A team that can't finish anything doesn't need better all-hands — it needs a roadmap where completion is possible. What killing nine initiatives did.

Philip Barber ·

A portfolio CEO told me her engineering team’s morale was through the floor. Then she showed me their roadmap. I understood why in three minutes.

Twenty-six initiatives across six pods. Two-thirds of them tagged “high priority.” Most carried over from previous quarters. No clear definition of done for any of them.

Her diagnosis was that the team needed a culture shift. More recognition, more 1:1s, better all-hands. It’s the natural read, and I think it’s almost always the wrong one. Recognition programs don’t fix a system where there’s nothing to recognize the completion of.

The question that reframed it

I asked her one thing: “How does an engineer on this team know when they’ve finished something?”

She didn’t have an answer, because the honest answer was that they can’t. Every initiative was open. Every backlog grew. Every retrospective produced more action items than it closed. The team wasn’t depressed because the culture was bad. They were depressed because the system they were operating inside made completion impossible, and humans don’t stay motivated inside systems where finishing isn’t a thing that happens.

A roadmap where everything is high priority and nothing ever closes isn’t really a plan. It’s a work of fiction, and the engineers are the ones who have to live inside the novel.

Killing nine initiatives in an afternoon

We sat in front of the roadmap together and killed nine initiatives by the end of the afternoon. Hard ones. Pet projects she’d championed. Things the board had asked about.

Each one got the same question: if this initiative is still open six months from now and unmoved, what does that mean? If the answer was “we’d be fine,” we killed it. Not paused, not backlogged, killed. A paused initiative is just an open one with worse morale attached, because it still sits on the list telling everyone they haven’t finished it.

That test works because it separates initiatives the business is actually waiting on from initiatives that exist to make a slide look ambitious.
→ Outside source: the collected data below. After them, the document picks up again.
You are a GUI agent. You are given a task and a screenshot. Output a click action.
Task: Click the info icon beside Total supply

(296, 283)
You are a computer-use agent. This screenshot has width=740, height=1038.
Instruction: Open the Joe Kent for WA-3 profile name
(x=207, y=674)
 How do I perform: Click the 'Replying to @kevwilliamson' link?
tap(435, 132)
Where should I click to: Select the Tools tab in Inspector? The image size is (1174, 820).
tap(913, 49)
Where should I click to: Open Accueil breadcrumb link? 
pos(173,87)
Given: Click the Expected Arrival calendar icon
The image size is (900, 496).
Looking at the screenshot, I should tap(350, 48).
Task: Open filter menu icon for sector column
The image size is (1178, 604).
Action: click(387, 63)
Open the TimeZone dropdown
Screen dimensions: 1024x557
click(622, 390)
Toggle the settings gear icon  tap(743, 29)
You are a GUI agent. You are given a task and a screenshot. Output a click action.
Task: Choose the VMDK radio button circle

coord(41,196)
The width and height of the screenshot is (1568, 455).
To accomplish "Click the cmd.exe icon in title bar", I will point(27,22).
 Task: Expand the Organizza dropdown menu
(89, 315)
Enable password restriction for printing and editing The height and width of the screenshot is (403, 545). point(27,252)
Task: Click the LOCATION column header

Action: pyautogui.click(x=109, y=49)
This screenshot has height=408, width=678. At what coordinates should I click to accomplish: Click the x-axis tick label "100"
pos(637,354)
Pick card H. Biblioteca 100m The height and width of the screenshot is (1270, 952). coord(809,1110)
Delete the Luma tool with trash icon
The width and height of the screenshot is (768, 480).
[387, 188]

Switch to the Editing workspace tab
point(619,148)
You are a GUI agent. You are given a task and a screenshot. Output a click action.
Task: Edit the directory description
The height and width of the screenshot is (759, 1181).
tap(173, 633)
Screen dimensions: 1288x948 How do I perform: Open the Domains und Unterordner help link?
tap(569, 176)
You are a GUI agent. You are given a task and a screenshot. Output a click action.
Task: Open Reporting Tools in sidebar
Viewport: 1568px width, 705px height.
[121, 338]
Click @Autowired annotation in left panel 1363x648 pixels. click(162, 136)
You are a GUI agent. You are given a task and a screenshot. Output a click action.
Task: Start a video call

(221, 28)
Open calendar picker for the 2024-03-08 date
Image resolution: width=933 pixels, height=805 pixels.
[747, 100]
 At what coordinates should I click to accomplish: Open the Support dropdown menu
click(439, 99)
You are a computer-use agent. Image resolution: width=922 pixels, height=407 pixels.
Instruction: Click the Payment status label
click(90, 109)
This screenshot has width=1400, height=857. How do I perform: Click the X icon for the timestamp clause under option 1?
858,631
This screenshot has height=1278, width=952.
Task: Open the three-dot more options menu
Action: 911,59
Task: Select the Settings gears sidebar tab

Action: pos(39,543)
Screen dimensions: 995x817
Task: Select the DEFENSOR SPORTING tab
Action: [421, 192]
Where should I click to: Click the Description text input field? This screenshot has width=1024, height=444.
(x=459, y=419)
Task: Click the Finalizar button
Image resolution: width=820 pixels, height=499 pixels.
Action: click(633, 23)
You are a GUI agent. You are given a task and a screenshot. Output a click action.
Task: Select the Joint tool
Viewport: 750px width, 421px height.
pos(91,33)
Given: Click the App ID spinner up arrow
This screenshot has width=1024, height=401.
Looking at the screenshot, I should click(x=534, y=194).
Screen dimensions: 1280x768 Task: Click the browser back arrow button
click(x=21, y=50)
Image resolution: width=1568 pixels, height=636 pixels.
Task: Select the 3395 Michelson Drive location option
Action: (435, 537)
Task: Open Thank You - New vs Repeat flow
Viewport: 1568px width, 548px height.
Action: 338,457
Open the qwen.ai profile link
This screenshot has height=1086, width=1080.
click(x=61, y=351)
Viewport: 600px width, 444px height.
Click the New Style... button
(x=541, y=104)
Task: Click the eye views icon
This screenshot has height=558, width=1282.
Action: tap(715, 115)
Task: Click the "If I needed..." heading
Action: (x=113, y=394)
The first kind has a consequence attached to its absence. The second kind only has a sponsor.

What changed, and what didn’t

The morale didn’t fix itself overnight. Killing the initiatives is the fast part; rebuilding the team’s belief that “done” exists takes longer, because they’ve been burned by every previous reset that quietly refilled the list.

But within a month, engineers started talking about what they’d shipped instead of what was still on the list. Standups changed shape. The remaining initiatives got definitions of done, and a few actually reached them, which did more for the team than any all-hands could have.

The CEO’s instinct to treat this as a people problem wasn’t wrong about the symptom, just the cause. Morale problems often look like culture problems. They almost always trace back to a system that doesn’t let people finish. If your team seems burned out, look at the roadmap before you book the offsite. Count the open initiatives, count the ones tagged high priority, and ask who could say what “done” means for each.

If nobody can, you don’t have a morale problem. You have a roadmap problem wearing one. That’s a leadership fix, and the afternoon it takes is the cheapest engagement in this business.